By this point, I’ve collected most every Counting Crows record I can find. Recovering the Satellites has joined August and Everything After, as well as most of their later records. Some, like Hard Candy and Saturday Nights and Sunday Mornings aren’t available on vinyl that I can find. Others are relatively easy to pin down, like their latest EP. However, This Desert Life is the rare gem – released in limited quantities, unable to be remastered after the Universal archives fire in 2008. This record can be found, but only for a Silly amount of money.
Which I now happen to have.
I peruse the Internet, scouring for a copy in quality condition for a “reasonable” price, though reason has taken leave of its senses here. I find it on eBay for just over $1200. As with anything of this nature, my finger hesitates as I hover over the “complete purchase” button.
Is this really what I should do?
I think back to that night on the farm, discovering the true nature of my favorite band. To those long, lonely nights driving back and forth from my old home to my new. To discovering a true record of their music when I needed it most.

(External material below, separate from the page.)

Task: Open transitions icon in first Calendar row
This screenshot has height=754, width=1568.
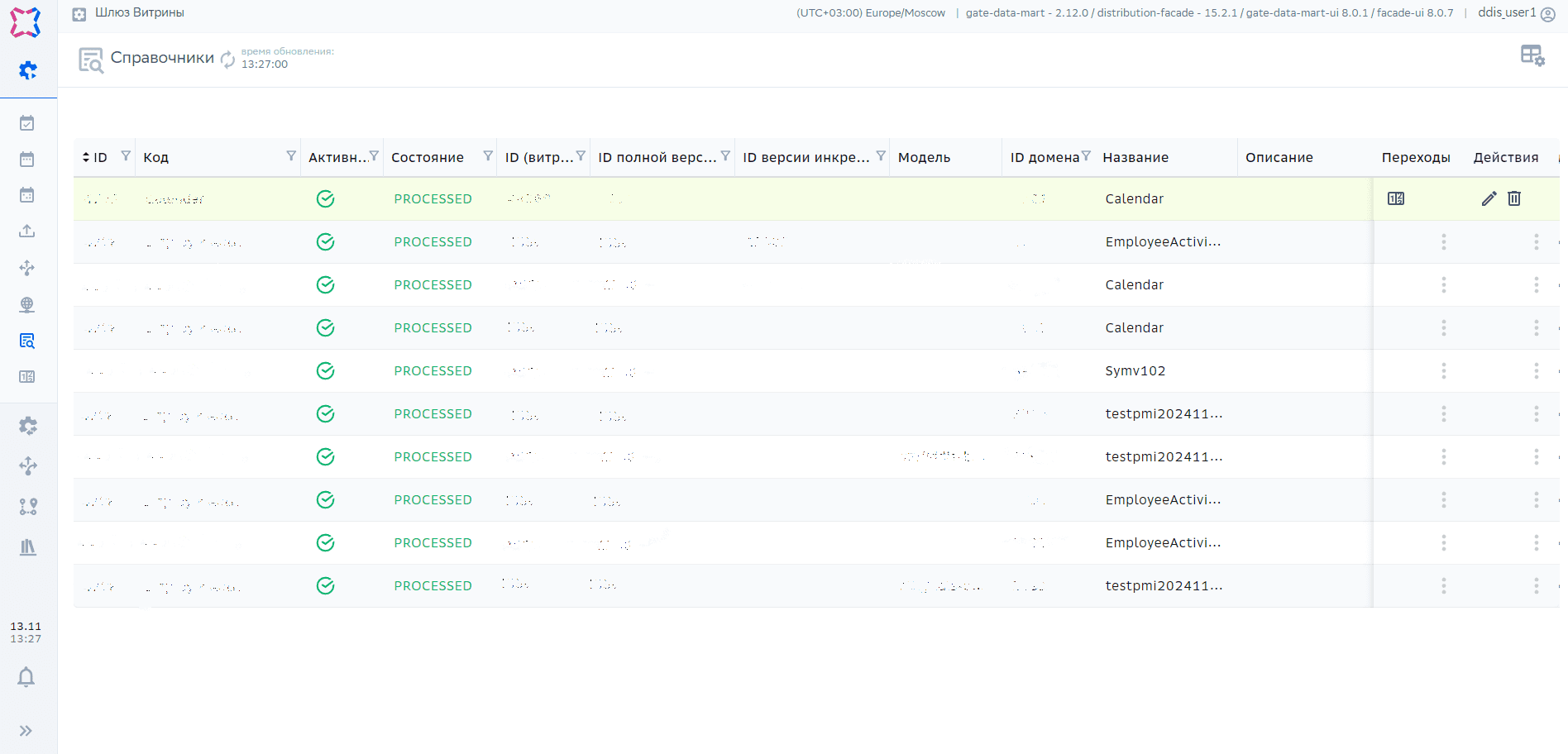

This isn’t a silly purchase. This is taking a piece of my old home and claiming something new, something that is a part of me, that was forged out of my broken old life, remade and built up stronger than ever. This is a testament to survival, to the record that saved my life.
I click the button. The record arrives four days later.
Travis Cook is a writer, as well as a former/erstwhile musician, actor, director, and general jack of all trades/master of none. He enjoys watching baseball (go Reds), movies, movie trivia at the Music Box Theatre, and spending time with his dog, Mr. Robot. He is a graduate of BGSU and is currently workings towards a Masters in Writing at DePaul University. He and his wife live in Chicago.